[WHAT IS REQUIRED]: Check each line below for the word "click" and give the number of lines that have it, nothing more.

[MATERIAL FOR THE TASK]:

+---+

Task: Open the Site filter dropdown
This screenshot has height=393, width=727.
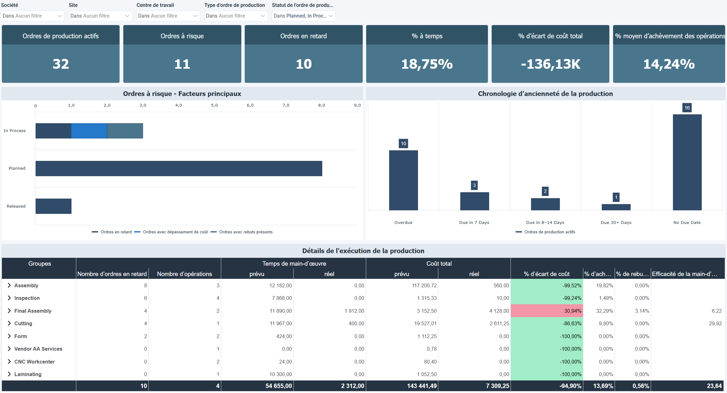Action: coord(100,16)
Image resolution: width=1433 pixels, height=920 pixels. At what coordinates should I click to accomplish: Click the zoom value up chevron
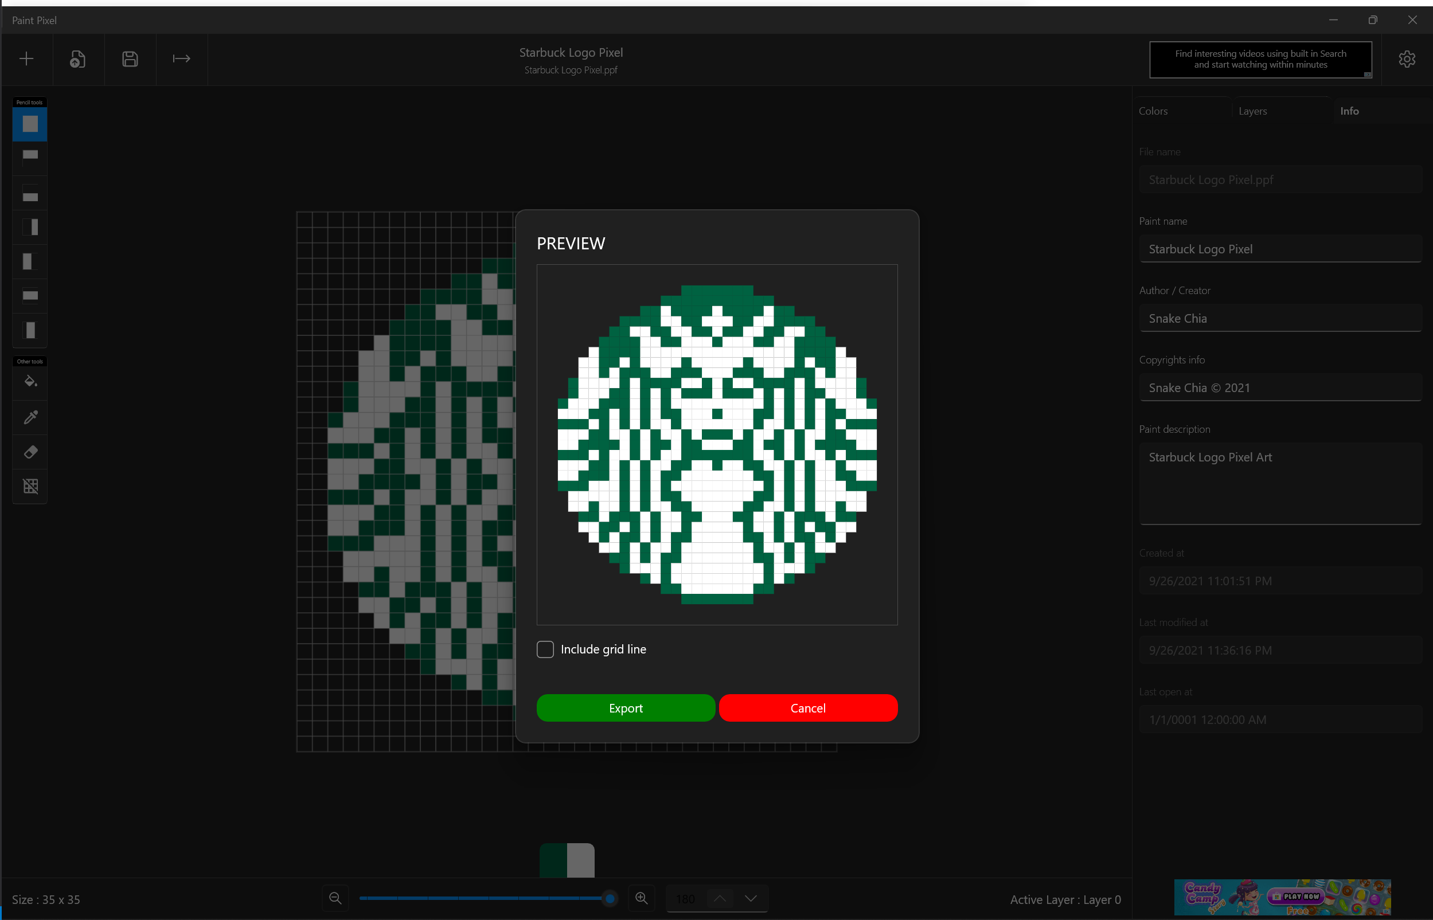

+---+

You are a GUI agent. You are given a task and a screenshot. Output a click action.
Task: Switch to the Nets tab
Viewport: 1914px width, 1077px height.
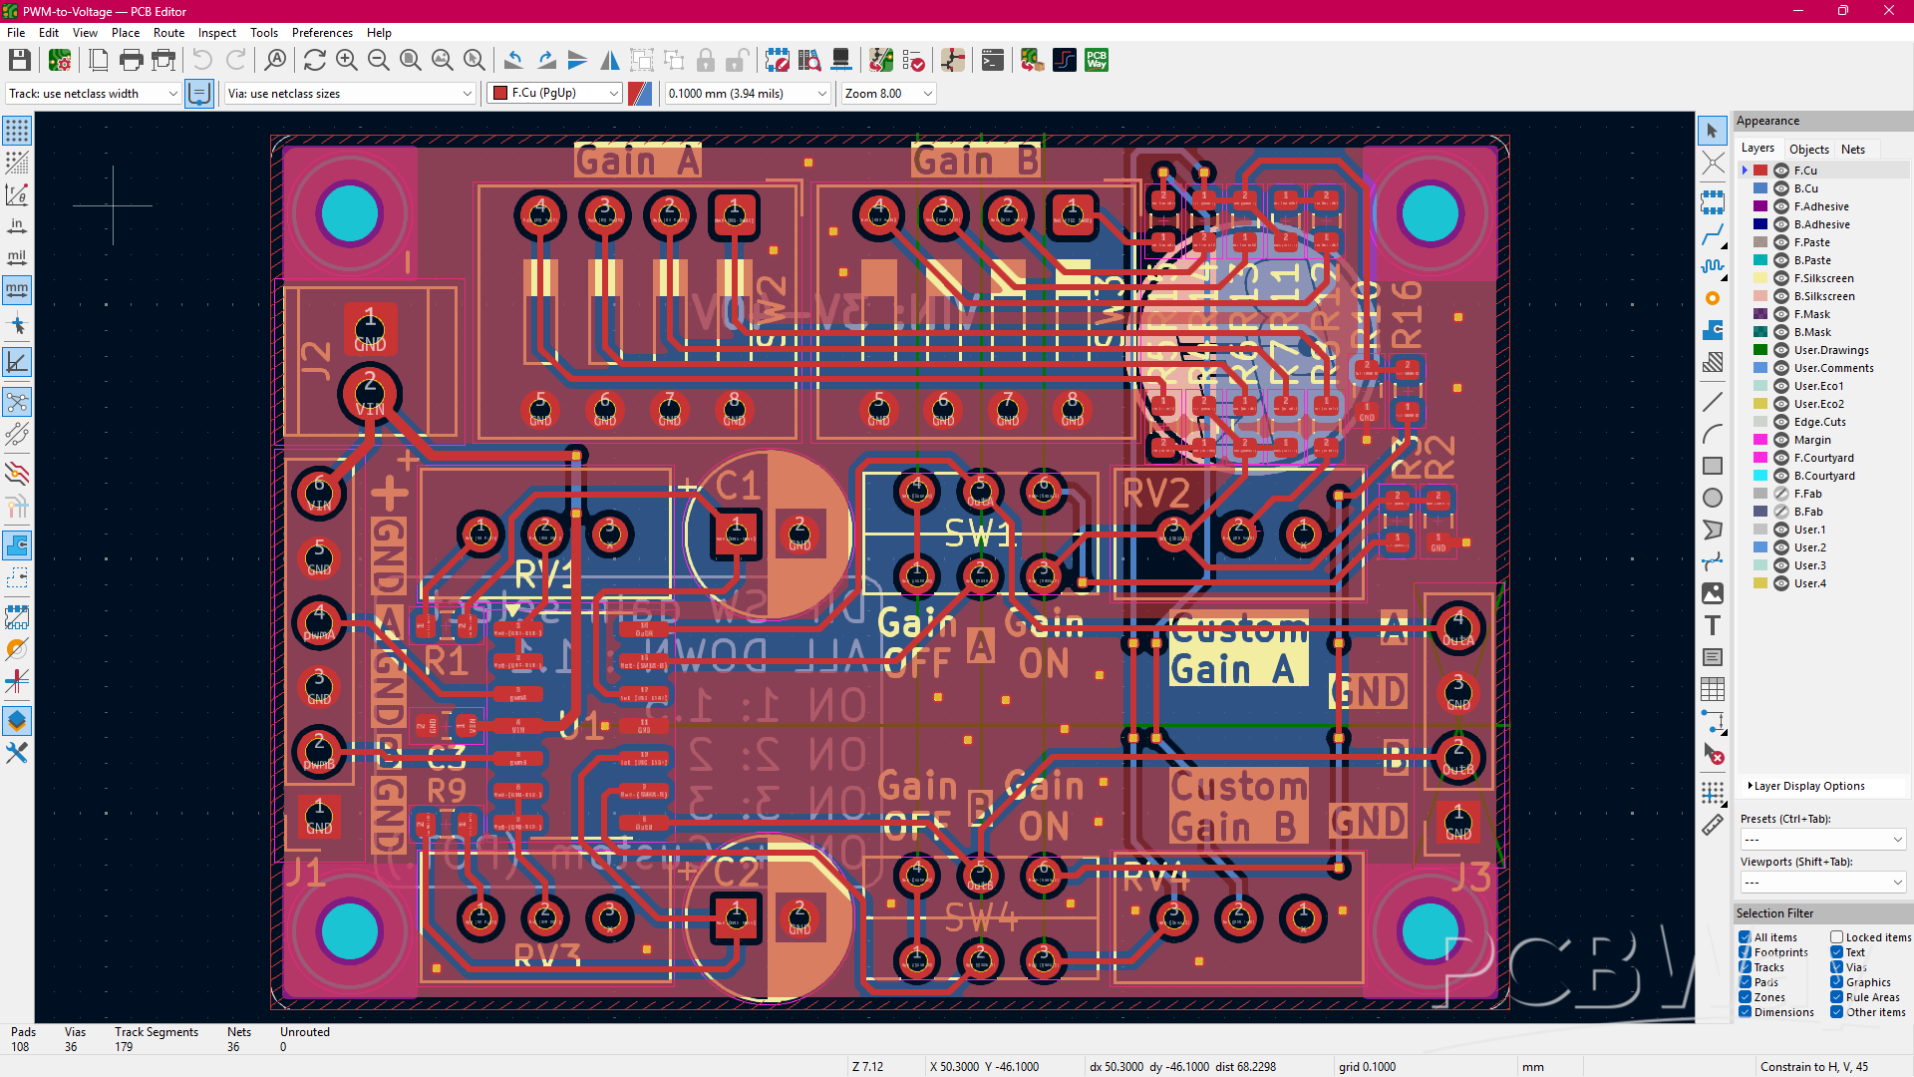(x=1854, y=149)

+---+

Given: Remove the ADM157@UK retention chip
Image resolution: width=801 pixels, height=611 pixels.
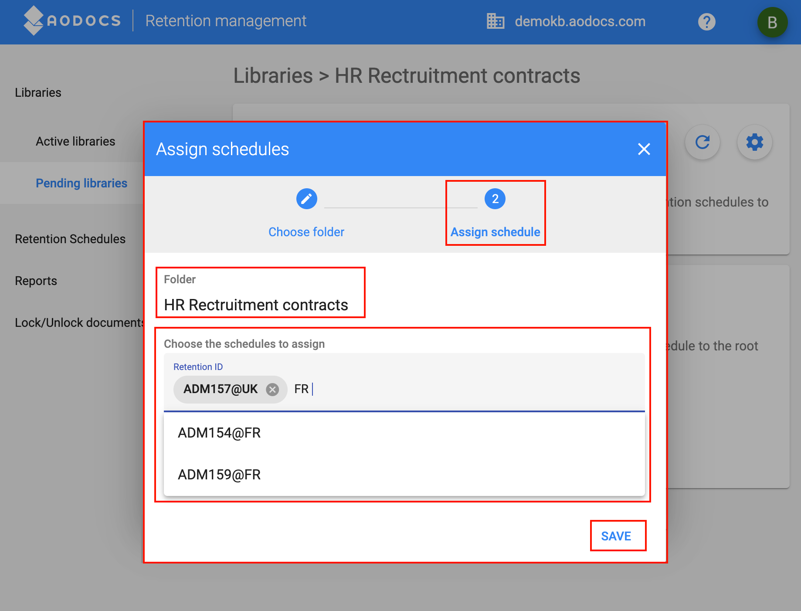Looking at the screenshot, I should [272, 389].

+---+

[RESPONSE]: 2